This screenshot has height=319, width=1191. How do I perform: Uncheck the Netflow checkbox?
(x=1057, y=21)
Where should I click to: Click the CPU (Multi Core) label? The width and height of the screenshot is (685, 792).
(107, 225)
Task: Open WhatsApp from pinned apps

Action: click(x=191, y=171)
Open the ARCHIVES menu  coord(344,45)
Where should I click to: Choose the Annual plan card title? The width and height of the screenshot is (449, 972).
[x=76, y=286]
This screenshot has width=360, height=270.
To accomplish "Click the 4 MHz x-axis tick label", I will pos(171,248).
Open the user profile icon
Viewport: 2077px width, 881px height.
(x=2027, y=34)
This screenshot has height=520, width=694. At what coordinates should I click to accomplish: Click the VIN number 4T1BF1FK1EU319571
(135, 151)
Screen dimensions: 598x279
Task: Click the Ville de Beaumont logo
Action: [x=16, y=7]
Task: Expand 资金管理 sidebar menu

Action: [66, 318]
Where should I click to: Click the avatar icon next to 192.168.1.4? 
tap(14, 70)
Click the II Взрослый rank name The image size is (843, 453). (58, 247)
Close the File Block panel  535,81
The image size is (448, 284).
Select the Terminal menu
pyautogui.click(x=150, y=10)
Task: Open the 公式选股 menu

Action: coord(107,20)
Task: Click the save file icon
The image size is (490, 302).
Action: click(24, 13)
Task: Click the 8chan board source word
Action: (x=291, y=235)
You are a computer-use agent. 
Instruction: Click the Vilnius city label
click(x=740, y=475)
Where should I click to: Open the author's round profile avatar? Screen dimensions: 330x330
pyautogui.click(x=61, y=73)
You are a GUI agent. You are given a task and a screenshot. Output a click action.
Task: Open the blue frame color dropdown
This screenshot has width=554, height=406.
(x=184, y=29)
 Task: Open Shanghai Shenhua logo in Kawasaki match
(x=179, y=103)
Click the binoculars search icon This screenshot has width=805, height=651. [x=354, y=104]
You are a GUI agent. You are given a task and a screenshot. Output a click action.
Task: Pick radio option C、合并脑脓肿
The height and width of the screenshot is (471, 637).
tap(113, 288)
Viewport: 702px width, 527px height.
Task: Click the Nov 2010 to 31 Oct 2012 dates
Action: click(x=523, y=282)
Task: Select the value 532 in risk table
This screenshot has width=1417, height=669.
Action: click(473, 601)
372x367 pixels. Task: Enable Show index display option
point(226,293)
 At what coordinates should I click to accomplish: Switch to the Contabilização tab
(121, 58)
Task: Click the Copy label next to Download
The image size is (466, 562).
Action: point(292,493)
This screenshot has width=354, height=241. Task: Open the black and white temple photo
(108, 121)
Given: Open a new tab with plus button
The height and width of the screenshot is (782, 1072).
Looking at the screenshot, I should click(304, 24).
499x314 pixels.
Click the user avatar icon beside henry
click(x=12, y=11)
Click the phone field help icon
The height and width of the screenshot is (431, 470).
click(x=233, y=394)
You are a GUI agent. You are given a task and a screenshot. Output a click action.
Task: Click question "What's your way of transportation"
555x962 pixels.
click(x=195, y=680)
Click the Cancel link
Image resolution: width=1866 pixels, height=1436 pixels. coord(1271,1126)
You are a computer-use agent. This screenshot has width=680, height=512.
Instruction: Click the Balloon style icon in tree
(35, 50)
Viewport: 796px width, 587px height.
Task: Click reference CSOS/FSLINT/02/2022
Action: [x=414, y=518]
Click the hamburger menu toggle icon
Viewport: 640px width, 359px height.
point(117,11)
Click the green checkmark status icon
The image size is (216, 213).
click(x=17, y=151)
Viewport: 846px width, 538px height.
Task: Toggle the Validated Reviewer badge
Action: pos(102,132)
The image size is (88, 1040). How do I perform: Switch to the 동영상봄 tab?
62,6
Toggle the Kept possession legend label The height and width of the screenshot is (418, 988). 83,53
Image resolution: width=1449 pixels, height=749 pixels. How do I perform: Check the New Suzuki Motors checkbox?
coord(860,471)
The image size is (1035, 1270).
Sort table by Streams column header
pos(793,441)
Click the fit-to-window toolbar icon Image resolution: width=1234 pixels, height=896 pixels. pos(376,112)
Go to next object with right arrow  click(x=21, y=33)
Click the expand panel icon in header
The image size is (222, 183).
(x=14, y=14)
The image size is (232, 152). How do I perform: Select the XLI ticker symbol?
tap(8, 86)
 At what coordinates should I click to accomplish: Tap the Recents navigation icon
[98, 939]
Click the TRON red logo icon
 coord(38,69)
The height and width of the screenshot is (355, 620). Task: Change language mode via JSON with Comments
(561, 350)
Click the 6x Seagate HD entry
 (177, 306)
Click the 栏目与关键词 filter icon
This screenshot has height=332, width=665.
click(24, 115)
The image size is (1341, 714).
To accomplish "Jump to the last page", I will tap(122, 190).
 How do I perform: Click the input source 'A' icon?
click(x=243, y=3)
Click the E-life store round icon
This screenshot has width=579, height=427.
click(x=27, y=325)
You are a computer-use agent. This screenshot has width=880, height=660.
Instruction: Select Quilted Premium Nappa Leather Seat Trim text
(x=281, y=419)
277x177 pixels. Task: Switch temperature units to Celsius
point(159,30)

## ACTIVITY
When the line containing "The image size is (1341, 714)." is found in the records above, restate it and every later line word for word through the last one, and nothing more.

## RESPONSE AREA
The image size is (1341, 714).
To accomplish "Jump to the last page", I will tap(122, 190).
 How do I perform: Click the input source 'A' icon?
click(x=243, y=3)
Click the E-life store round icon
This screenshot has width=579, height=427.
click(x=27, y=325)
You are a computer-use agent. This screenshot has width=880, height=660.
Instruction: Select Quilted Premium Nappa Leather Seat Trim text
(x=281, y=419)
277x177 pixels. Task: Switch temperature units to Celsius
point(159,30)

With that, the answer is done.